Do we need to apply compassion to our political enemies? author George Saunders asked during his keynote note address at the 2018 Association of Writers & Writing Programs conference held in Tampa, Fla., March 7-10.

"Unfortunately, yes," said Saunders, who received the 2017 Man Booker Prize for Lincoln In the Bardo and was talking about covering the Trump rallies for The New Yorker. "But I don't mean we have to be gentle,” he said to a standing-room crowd of 1,800 people. This year’s AWP conference, which featured 2,000 presenters and 600 exhibitors, was held at the Tampa Convention Center, along Tampa Bay. Total attendance was 10,000, down from 12,000 last year— due in part to snow storms in the Northeast that caused flight cancellations.

In addition to Saunders' insistence on compassion—both in life and in writing fiction—another theme of the conference was identity. There were panels such as “Knowing Your Place: Identity and Space in Young Adult Fiction,” “Don’t Ask Me Where I’m From: Exploring Beauty and Bravery in Stories About Muslims,” and “Creatures from the Black Lagoon: Feminist Writing from the Deep South of Florida.”

One panel, “The Ecstasy and the Laundry,” moderated by fiction writer Jess Row, explored identity and gender stereotypes within families of writers. Fiction writer Caitlin Horrocks expressed the importance of establishing writing times when having children, “You need to have a conversation about what happens after that first year of having a child.” Harrocks husband, poet W. Todd Kaneko noted how many male writers had as many books as wives: "I"m not going to be that dad." Critic and NBCC president Kate Tuttle, speaking on her own identity as a writer said, “My husband [Kevin Young] is a poet and for years I’d meet some of his fellow poets and they were surprised that I have my own career as a critic.”
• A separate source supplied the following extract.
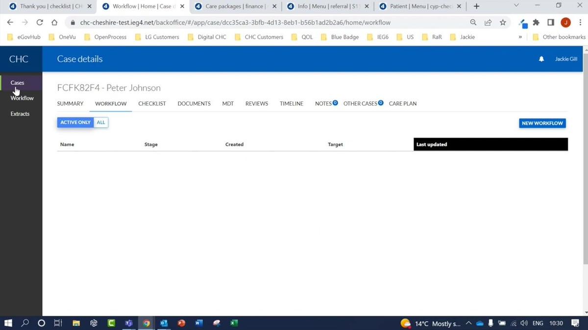Open the TIMELINE tab
Viewport: 588px width, 330px height.
(x=291, y=103)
Many of the panels addressed the craft of writing and the role of criticism. Graywolf Press publisher Fiona McCrae moderated a panel with Maud Casey, Christopher Castellani, and Edwidge Danticat based on the books they wrote for Graywolf's The Art Of series. “I love to read beautiful criticism, and it is an art in itself but in that space I feel like a visitor,” said Danticat. “I approach it more like a conversation between passionate readers.”
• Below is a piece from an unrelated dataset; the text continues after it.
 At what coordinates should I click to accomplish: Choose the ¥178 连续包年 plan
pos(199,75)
Colette Bancroft, book editor of the Tampa Bay Times, moderated a discussion between novelists Nathan Englander and Lauren Groff on, among other things, the importance on getting feedback during the writing process. "It’s massively important,” said Groff. “My husband, as a general reader, is my first reader. Then I have a great group of readers, then my agent and my editor.” Englander observed that “it took me a while to realize that the book is a living thing."

Kate Tuttle moderated a discussion between Jeffrey Eugenides, Lorrie Moore, and Dana Spiotta. The conversation ranged from ideas (“I collect juicy stories,” said Moore, talking about people she knows, “and I will take things from your life and put them into fiction”) and on false starts and failures ( “It all feels like one long failure,” said Spiotta, to which the packed room of attendees responded with a communal laugh).
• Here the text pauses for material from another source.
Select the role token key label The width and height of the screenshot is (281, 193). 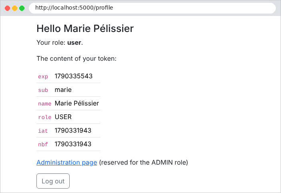click(x=44, y=117)
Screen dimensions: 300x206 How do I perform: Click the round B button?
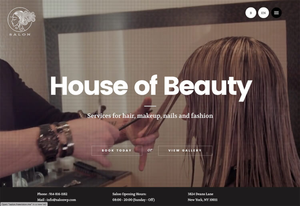point(251,13)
Many of the participants commented that while the conference wasn’t as crowded as last year, they felt they were able to have more intimate conversations and were generally pleased. AWP always feels invigorating,” said Cordelia Calvert, senior publicist at Liveright/Norton, which had a booth at the event. “And it’s so refreshing to see such a robust and devoted community come out to visit the presses they love.”

Joey Franklin, assistant professor of English at Brigham Young University, also gave the conference and venue high marks. “I've been to AWP every year since 2008,” said Franklin, noting that this conference had a particularly good mix of craft and pedagogy. As for Tampa, Franklin said, “Everyone I talked to wished Tampa's downtown was a little more lively, but the waterfront, palm trees, and the blue skies may have ruined me for future conferences in less temperate climates.”